WHAT IS NEEDED: Search each line of the data for the word "icon"; copy every line where it is found.

MATERIAL FOR THE TASK:
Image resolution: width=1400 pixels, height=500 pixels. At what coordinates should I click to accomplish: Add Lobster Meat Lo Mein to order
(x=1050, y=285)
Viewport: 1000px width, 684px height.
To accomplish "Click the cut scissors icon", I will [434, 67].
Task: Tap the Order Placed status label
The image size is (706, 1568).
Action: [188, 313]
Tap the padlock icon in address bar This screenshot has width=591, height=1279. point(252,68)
---
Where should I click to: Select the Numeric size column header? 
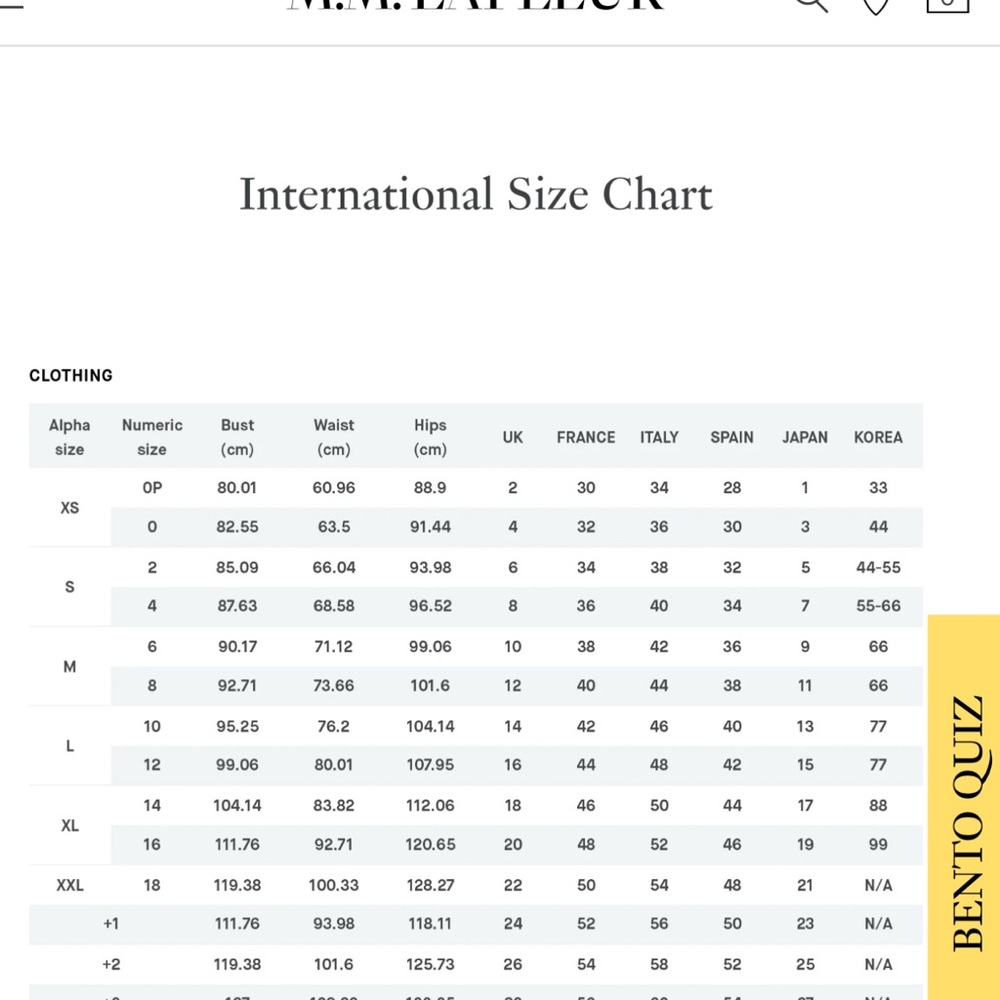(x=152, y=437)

WRITTEN REPLY:
To accomplish "Click the cut scissors icon", I will [434, 67].
Tap the padlock icon in address bar This screenshot has width=591, height=1279. point(252,68)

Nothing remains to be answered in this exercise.